Rudi Gernreich was one first class Fashion Designer of America in the 60s. Born in Vienna in 1922 and emigrated to America to escape the Nazis in 1938. The son of a manufacturer of tights and born in a Viennese intellectual family in the decade of the 20, Gernreich was predisposed to become one of the most revolutionary designers of the 20th century.
His greatest success and launching was in the swimwear line, influenced by the Bauhaus functionalism conceived a design based on wearing underwear coordinated to celebrate the unfettered movement of the body, hence arises the "monokini", Rudi uncovered the women, freed from all bondage and thus was disowned by friends and strangers. In the edition that went on sale sold 3,000 units in just one summer, and thus received a proposal concerned a magazine to design a cover story so he made the monokini that came back dressed by a prostitute, there to stardom.
Gernreich changed the way women dress, at the beach the swimsuit model unstructured by Gernreich remains the preferred model for women.
Gernreich invented the bra "unsupported" in 1964, it was a soft nylon bra with no padding or boning in the breasts naturally assumed their instead of being molded into an aesthetic ideal.
All this happened in the late '50s and early '60s, it was a time when the designer shocked the fashion world for their unusual color combinations such as pink and orange mixed with red purple and blue green, all interspersed with dots and dashes. His work always controversial but original, altered the course of fashion for generations to come.
Gernreich was the first to use vinyl for garments, and not interested in any haute couture or the red carpet, what he wanted was to dress the common people and used the street as a showcase itself.
Another term he invented was "unisex" for clothing, which earned him many detractors called him a lewd, but his admirers always saw it as what it was, a great visionary of fashion, a designer risky, whose clothing have always been endowed with agility, grace, full of sense of humor. He conceived of clothing that could be exchanged between men and women, such as the caftan that reaches the ground or flared trousers made of point. If a mistake was made not to cooperate with U.S. stores and no link to the French fashion, which in a decade on 50-bit enabled you to do.
Gernreich was more interested in how they looked up their designs in detail or decoration. And continued to show his sympathy for the liberation of women with their collection of 1971 in which women wear safari dresses military-style. Other innovative designs were the first shirtwaist dress, blouses, coordinated sets of clothing, bags, hats and socks.
He was a great experimenter of fabric, such as the constant research of potential that could have the vinyl or plastic. His clothing has been part of an overall design philosophy, ranging from furniture design, kitchen accessories, blankets, bedspreads and even in 1982, gourmet soups.
Like any artist, Rudi Gernreich had a muse, and it was Peggy Moffitt (recognized model of the 60's) that along with her husband, the photographer William Claxton eventually forming a single triad in the mid 60s. They based their main idea by incorporating the-art fashion but always with futuristic search results. Unlike Pierre Cardin and Andre Courreges, who designed from a perspective focused on the exclusivity of haute couture, Rudi Gernreich always had very clear vocation to design a practical motive for the women of the time, even though their cutting-edge online had an impact as a visual motif that as practical realization.

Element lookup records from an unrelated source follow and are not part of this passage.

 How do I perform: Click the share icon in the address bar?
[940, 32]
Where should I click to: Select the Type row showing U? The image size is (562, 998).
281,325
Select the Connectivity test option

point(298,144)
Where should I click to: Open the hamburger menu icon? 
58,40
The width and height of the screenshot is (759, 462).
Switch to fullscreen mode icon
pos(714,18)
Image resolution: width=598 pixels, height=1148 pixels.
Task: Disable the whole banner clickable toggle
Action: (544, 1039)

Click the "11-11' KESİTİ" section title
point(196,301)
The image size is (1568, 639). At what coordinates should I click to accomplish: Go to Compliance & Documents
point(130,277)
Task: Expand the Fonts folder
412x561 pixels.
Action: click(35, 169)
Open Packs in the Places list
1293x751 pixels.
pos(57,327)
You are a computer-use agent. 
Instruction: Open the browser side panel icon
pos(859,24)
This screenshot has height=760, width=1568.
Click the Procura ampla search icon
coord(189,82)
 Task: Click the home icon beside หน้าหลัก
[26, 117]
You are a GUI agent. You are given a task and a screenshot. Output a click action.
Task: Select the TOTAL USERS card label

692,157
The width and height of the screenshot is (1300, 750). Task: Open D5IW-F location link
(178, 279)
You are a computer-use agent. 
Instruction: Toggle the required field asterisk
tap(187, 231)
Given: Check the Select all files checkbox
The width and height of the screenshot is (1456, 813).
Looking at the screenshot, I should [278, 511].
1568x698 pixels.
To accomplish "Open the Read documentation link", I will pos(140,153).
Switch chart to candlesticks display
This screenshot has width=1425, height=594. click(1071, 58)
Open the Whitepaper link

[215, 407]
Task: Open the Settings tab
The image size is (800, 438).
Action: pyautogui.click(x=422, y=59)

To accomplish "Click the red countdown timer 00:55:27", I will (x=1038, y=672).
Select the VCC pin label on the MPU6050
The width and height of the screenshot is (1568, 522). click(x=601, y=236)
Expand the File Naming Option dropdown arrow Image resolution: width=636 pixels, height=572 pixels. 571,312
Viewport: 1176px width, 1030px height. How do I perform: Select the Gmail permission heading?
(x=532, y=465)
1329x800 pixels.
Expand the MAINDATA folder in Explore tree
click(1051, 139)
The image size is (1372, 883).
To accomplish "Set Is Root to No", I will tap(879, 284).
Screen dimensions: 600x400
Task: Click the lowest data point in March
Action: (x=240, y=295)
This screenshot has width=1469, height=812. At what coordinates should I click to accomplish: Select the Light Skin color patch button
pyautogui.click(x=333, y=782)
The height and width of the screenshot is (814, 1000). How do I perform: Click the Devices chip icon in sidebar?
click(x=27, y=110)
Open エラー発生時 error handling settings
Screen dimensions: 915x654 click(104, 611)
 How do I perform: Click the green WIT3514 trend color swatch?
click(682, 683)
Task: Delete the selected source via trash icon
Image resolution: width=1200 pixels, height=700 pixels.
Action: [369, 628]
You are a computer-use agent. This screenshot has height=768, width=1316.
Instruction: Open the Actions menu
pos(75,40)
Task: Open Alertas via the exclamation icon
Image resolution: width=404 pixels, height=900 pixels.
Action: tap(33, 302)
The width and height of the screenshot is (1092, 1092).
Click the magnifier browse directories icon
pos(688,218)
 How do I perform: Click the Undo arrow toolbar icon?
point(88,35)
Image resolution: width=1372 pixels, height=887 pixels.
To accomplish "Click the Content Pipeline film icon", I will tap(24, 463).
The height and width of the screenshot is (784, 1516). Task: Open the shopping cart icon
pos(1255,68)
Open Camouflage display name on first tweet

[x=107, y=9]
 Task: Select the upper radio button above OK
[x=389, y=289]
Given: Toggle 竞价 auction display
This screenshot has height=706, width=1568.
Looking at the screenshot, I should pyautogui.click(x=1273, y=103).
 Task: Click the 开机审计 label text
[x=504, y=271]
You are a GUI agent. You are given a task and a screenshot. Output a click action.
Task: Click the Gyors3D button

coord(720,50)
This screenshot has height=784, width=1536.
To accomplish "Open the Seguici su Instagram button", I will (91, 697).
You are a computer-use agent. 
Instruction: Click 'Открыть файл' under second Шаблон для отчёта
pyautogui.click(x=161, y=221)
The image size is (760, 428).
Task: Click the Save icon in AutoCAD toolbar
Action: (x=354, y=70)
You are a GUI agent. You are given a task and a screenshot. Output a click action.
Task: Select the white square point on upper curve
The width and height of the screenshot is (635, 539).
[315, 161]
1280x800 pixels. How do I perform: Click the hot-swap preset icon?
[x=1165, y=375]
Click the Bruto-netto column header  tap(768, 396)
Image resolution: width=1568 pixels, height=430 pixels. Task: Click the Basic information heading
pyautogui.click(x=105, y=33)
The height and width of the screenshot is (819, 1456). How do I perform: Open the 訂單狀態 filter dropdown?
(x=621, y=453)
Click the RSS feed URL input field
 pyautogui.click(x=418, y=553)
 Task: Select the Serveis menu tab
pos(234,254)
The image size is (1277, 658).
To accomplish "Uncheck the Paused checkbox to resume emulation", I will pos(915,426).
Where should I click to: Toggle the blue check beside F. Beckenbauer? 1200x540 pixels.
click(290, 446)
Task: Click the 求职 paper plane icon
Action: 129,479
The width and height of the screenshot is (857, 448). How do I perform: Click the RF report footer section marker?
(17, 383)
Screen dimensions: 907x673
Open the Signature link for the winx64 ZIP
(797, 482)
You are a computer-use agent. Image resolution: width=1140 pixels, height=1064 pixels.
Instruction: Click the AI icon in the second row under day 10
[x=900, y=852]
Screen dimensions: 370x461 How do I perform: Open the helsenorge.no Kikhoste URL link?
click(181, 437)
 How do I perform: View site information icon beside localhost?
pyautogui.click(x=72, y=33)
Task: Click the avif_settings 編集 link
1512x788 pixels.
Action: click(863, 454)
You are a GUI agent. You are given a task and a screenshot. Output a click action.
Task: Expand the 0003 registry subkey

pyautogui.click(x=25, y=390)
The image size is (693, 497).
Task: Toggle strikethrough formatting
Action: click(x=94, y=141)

Certainly Rudi Gernreich was never considered one of the "great" because of his own commitment to their ideals and the fact of living life as he wanted and felt. He was always honest in his work, did not participate in projects that did not fit his character and perhaps for that very reason was more anonymous, because he decided to go his way without looking, or care what the rest of their colleagues did. He would not succumb to the charms of Haute Couture and therefore there are ladies who still today would be eternally grateful to him for freeing them from the sobriety and simplicity of the clothes they wore and even more to clear the minds of viewers by providing images and dresses for memory.